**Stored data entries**
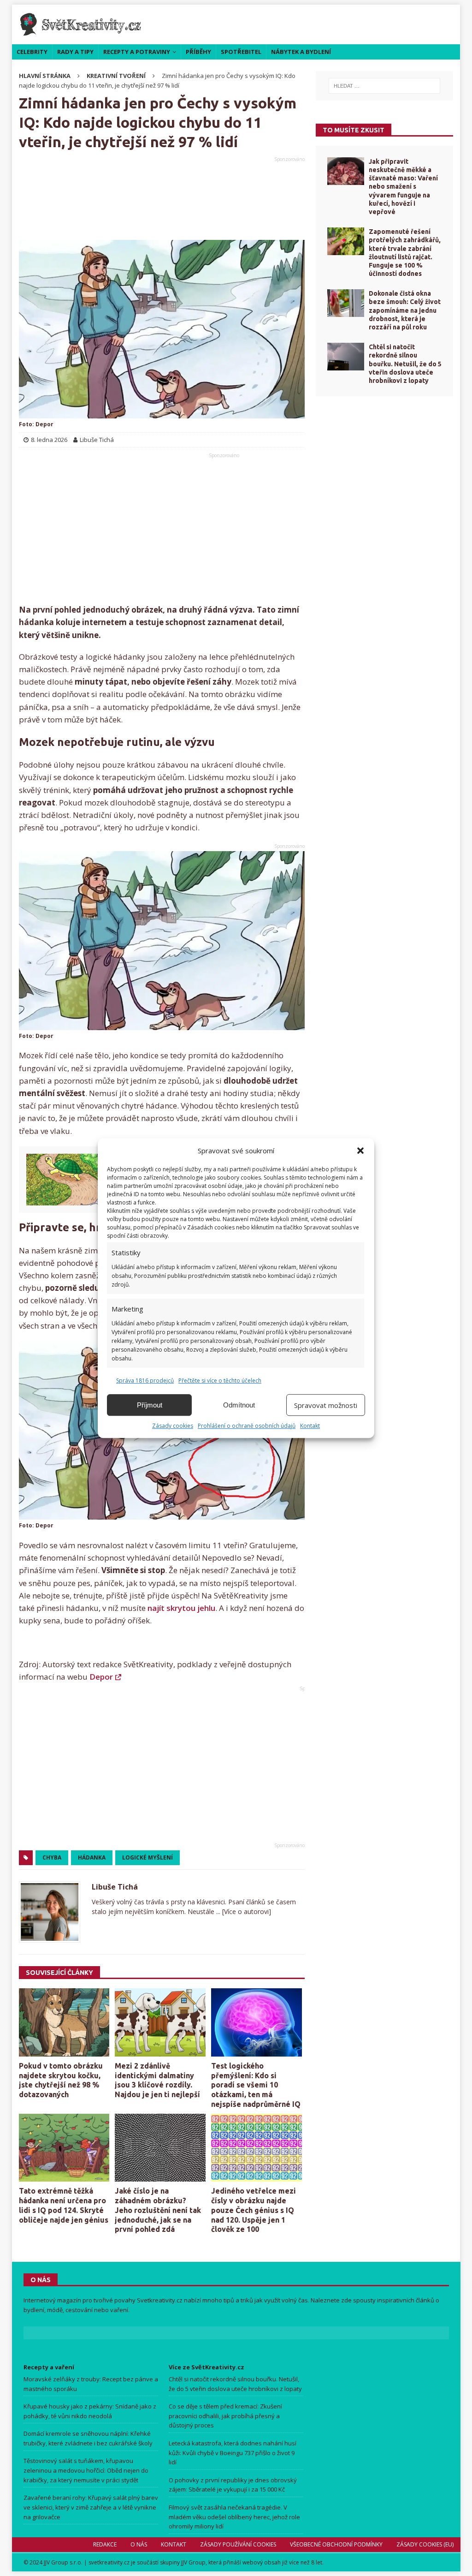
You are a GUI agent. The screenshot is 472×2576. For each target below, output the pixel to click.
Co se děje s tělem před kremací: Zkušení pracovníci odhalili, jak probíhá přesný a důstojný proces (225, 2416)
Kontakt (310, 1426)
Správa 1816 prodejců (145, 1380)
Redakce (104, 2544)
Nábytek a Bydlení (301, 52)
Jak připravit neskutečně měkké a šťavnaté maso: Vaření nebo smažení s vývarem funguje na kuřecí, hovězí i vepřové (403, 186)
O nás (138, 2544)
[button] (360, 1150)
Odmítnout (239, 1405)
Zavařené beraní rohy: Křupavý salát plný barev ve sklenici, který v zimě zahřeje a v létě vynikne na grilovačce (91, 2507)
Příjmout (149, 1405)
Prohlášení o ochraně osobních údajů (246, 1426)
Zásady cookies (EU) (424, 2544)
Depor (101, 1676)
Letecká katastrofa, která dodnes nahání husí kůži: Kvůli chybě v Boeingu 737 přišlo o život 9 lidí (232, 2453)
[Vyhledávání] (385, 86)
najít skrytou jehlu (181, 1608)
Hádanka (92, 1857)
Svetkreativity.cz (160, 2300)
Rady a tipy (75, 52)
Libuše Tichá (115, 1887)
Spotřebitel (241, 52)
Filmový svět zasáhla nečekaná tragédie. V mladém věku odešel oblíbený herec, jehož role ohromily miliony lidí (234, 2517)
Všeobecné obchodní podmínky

**Exercise instructions**
Each of the entries above must be copied exactly, but the pictures stay out.

**Answer space**
You are a GUI agent. The screenshot is 472×2576. For each target below, output the pixel to click.
Co se děje s tělem před kremací: Zkušení pracovníci odhalili, jak probíhá přesný a důstojný proces (225, 2416)
Kontakt (310, 1426)
Správa 1816 prodejců (145, 1380)
Redakce (104, 2544)
Nábytek a Bydlení (301, 52)
Jak připravit neskutečně měkké a šťavnaté maso: Vaření nebo smažení s vývarem funguje na kuřecí, hovězí i vepřové (403, 186)
O nás (138, 2544)
[button] (360, 1150)
Odmítnout (239, 1405)
Zavařené beraní rohy: Křupavý salát plný barev ve sklenici, který v zimě zahřeje a v létě vynikne na grilovačce (91, 2507)
Příjmout (149, 1405)
Prohlášení o ochraně osobních údajů (246, 1426)
Zásady cookies (EU) (424, 2544)
Depor (101, 1676)
Letecká katastrofa, která dodnes nahání husí kůži: Kvůli chybě v Boeingu 737 přišlo o život 9 lidí (232, 2453)
[Vyhledávání] (385, 86)
najít skrytou jehlu (181, 1608)
Hádanka (92, 1857)
Svetkreativity.cz (160, 2300)
Rady a tipy (75, 52)
Libuše Tichá (115, 1887)
Spotřebitel (241, 52)
Filmový svět zasáhla nečekaná tragédie. V mladém věku odešel oblíbený herec, jehož role ohromily miliony lidí (234, 2517)
Všeobecné obchodní podmínky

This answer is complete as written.